You might think all that clutter would've gotten even worse without the ability to meet people face to face. But in fact, the opposite happened. Now that a hybrid model of virtual and in-person has become a new norm, we’re experiencing a return to the good ol’ days, where we can apply that blend of old-school and contemporary to our customer relationships. It’s a cross between the ability to automate and work efficiently, and a charming Don Draper approach, winning clients over a steak, an Old Fashioned and some personal childhood anecdotes; when fruit baskets, smoked hams and direct mail actually worked. It truly has become the “Age of the Customer,” and as the name suggests, it’s all about them; knowing your customers well, nurturing them, knowing their paint points, meeting their needs, prioritizing their journey over that of your business or sales team.
Today’s businesses find successful partnerships with customers and prospects (63% reported good relationships with both) when they invest more in their relationship-building approach. Since the start of the pandemic, 70% of respondents did just that, and 62% of respondents have maintained their current customer relationships, in addition to forging new ones.
And not surprisingly, cold emailing is still ineffective
This more intimate approach to customer marketing certainly lends to the reason why our survey also found that a cold emailing strategy still isn’t working. Almost half (47%) of our respondents still send cold emails often, where they have no prior relationship with the prospect, and 37% have sent more cold emails since the onset of the pandemic. However, this strategy hasn’t yielded more fruitful outcomes.

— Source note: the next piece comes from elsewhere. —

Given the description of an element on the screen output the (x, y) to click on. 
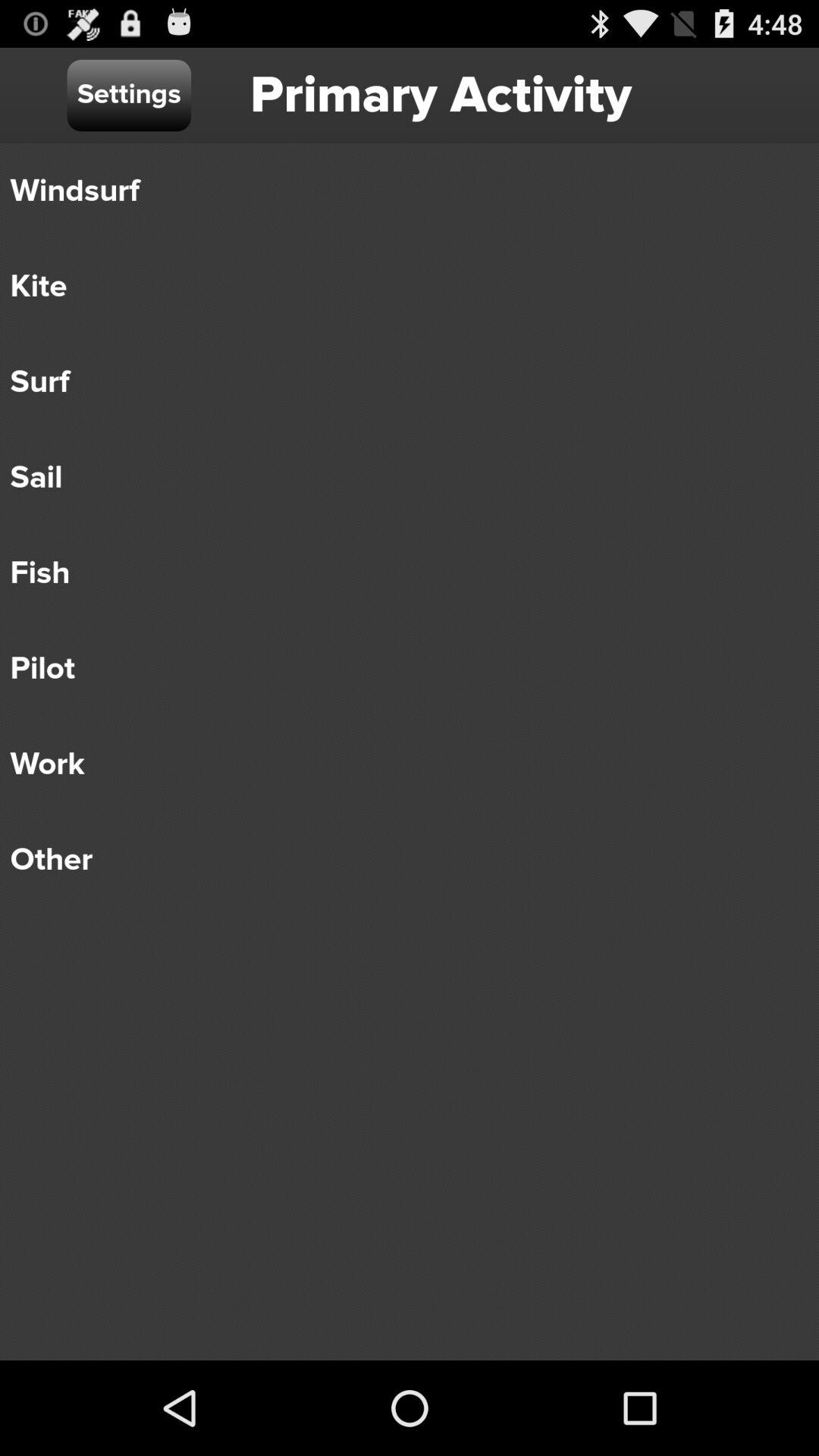
press the icon above the sail (399, 381)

More than half (53%) say they see the same results they always have (according to Clearbit, the average cold-email response rate is only 1%), and 10% say they're getting a worse response, with fewer people responding to cold emails during the pandemic.
But businesses are painting an optimistic vision of the future
As you’d imagine, though, the pandemic didn’t pan out too well for all businesses. Literally overnight, in mid-March of 2020, many businesses went dark for weeks … and simply couldn’t survive even a temporary hiatus. It’s no surprise, then, that 14% of respondents reported losing customers in our new, virtual environment.
However, with the quicker-than-expected ushering in of vaccinations, partial reopenings and then full reopenings, optimism is seeping into our business communities. Clearly eager to re-enter life as we knew it, a whopping 88% said that they think their business revenue in 2022 will be stronger than in 2019 … and 73% said that they expect to increase the size of their sales and marketing teams in the coming year.
Get to know your customers, nurture your relationships with them, watch your business flourish
We’re all anticipating approaching something like a pre-Covid normalcy. As we ready ourselves to welcome more business, we do so with confidence in ourselves and our teams for having displayed such tenacious resilience and flexibility through all the challenges the past year and a half managed to serve up.
Individually, we’re re-evaluating our physical health, mental health, relationships with others and financial health. Businesses are following the same mentality. The economic landscape has opened itself up to more empathy, smarter and more efficient working, versatility, better team and customer relationships, and the need to really know the health of your business. Let’s meet the future with hopefulness and the conviction to succeed together.